Ricopia parola per parola il brano sulla crisi del turismo, cominciando dalle parole "L’altra emergenza. Quella" e fermandoti dopo "giro per strada.".

◆ BRANO PROPOSTO ◆
————————

L’altra emergenza. Quella del portafoglio, dei ristoranti che si svuotano e degli alberghi che vanno a rilento. Le hall piene, le prenotazioni da gestire, siamo-desolati-non-c’è-posto: roba d’altri tempi. Di prima del coronavirus. L’allarme lo lancia, a denti stretti, Federalberghi, ossia la federazione degli albergatori d’Italia: il turismo non traina più. E non servono neanche i dati (che pure ci sono), non servono le percentuali, le statistiche, le tabelle: basta fare un giro per strada.
Nelle località d’arte non si vede nessuno, entrare in un museo non è mai stato così facile (le code chilometriche davanti agli Uffizi? Un ricordo del passato), in molti si sono proprio arresi. Con quel cartello – cedesi attività- che campeggia fuori dalla porta scorrevole o sopra una claire che è già stata tirata giù. L’annus horribilis del terzo settore dura da almeno ventiquattro mesi. «Nel 2019 le grandi città rappresentavano un quinto delle presenze turistiche», sbotta Bernabò Bocca, il presidente di Federalberghi, «ma nel 2021 c’è stato un calo del 71%».

————————

◆ ELENCO DELLE VOCI ◆

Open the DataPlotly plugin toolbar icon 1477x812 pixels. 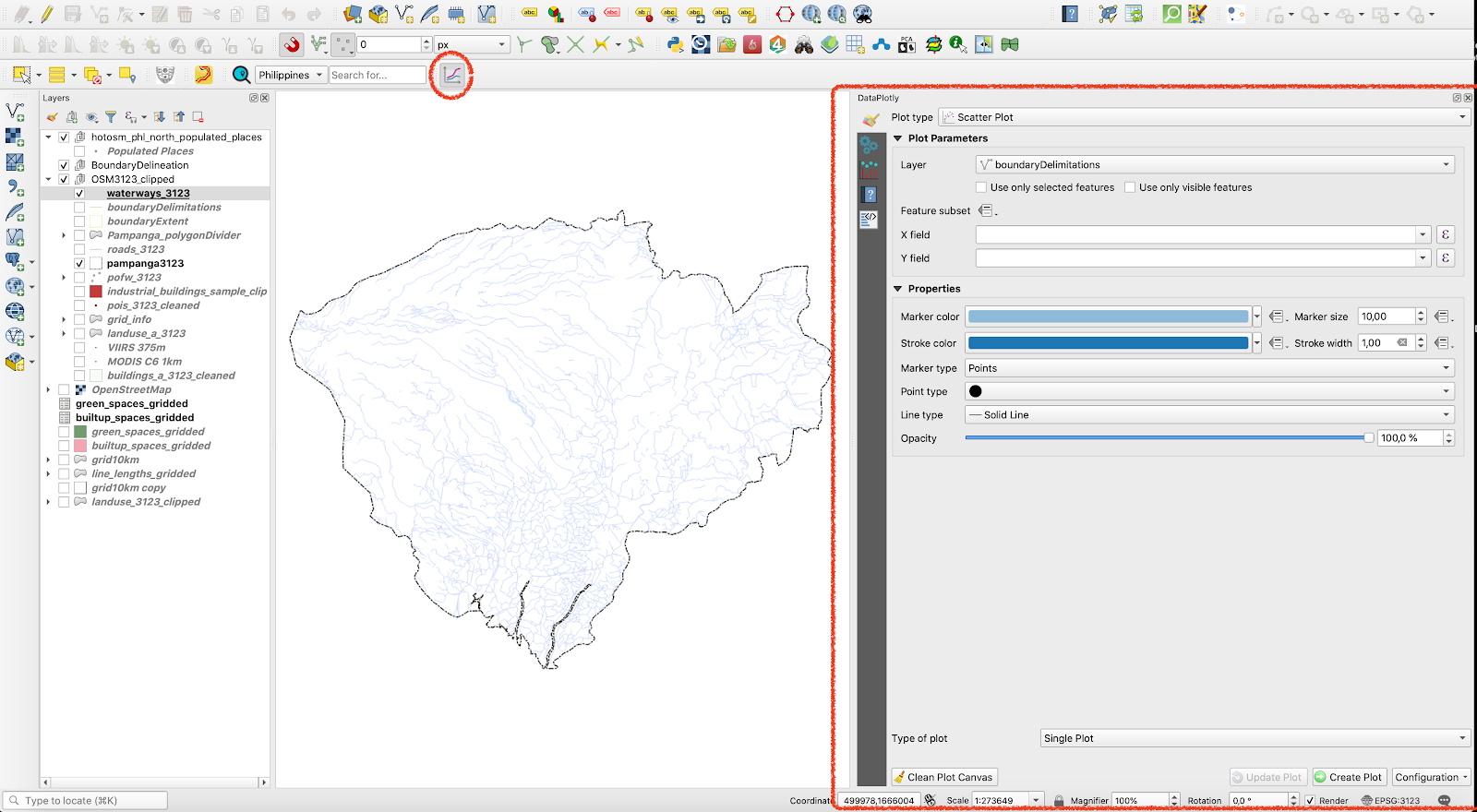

————————

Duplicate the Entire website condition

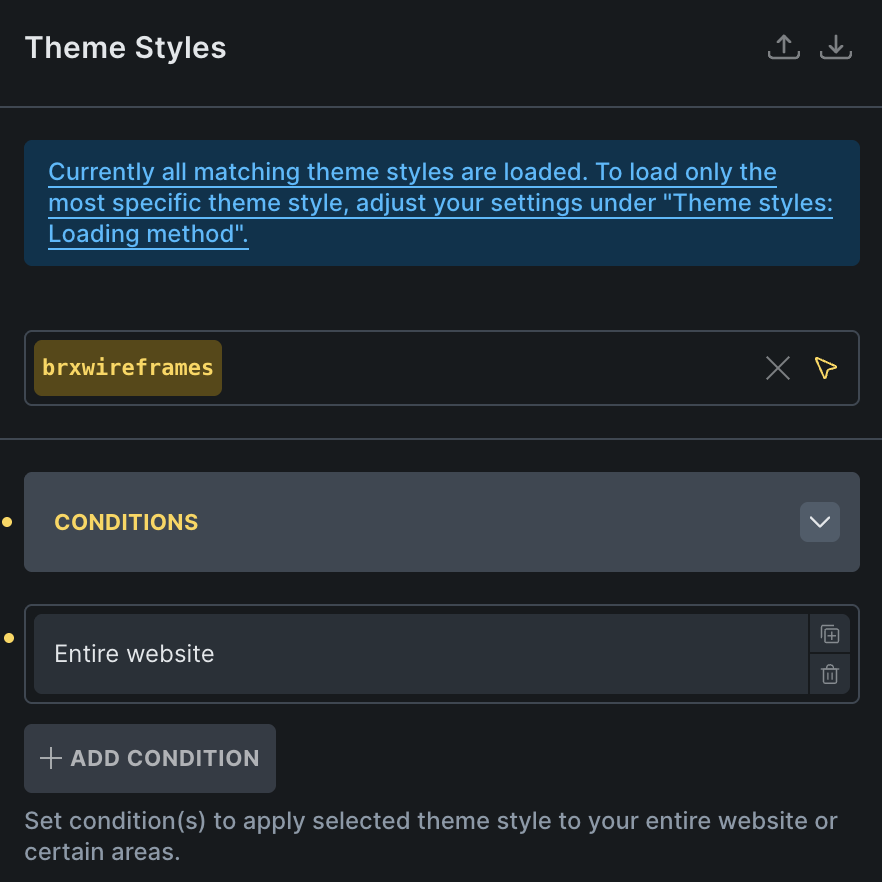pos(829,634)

————————

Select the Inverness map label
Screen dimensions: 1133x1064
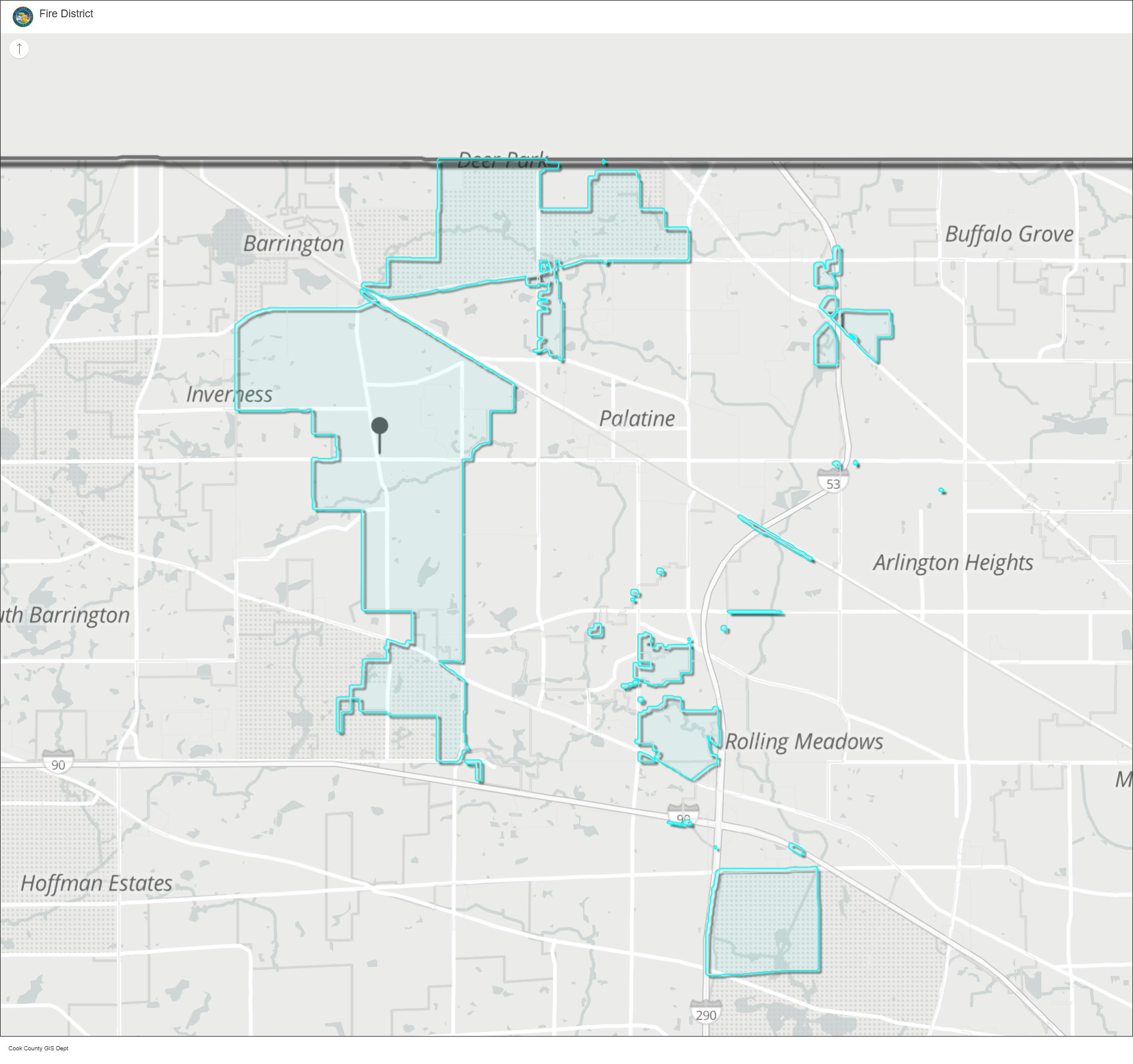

————————

◆ RISULTATO ◆
L’altra emergenza. Quella del portafoglio, dei ristoranti che si svuotano e degli alberghi che vanno a rilento. Le hall piene, le prenotazioni da gestire, siamo-desolati-non-c’è-posto: roba d’altri tempi. Di prima del coronavirus. L’allarme lo lancia, a denti stretti, Federalberghi, ossia la federazione degli albergatori d’Italia: il turismo non traina più. E non servono neanche i dati (che pure ci sono), non servono le percentuali, le statistiche, le tabelle: basta fare un giro per strada.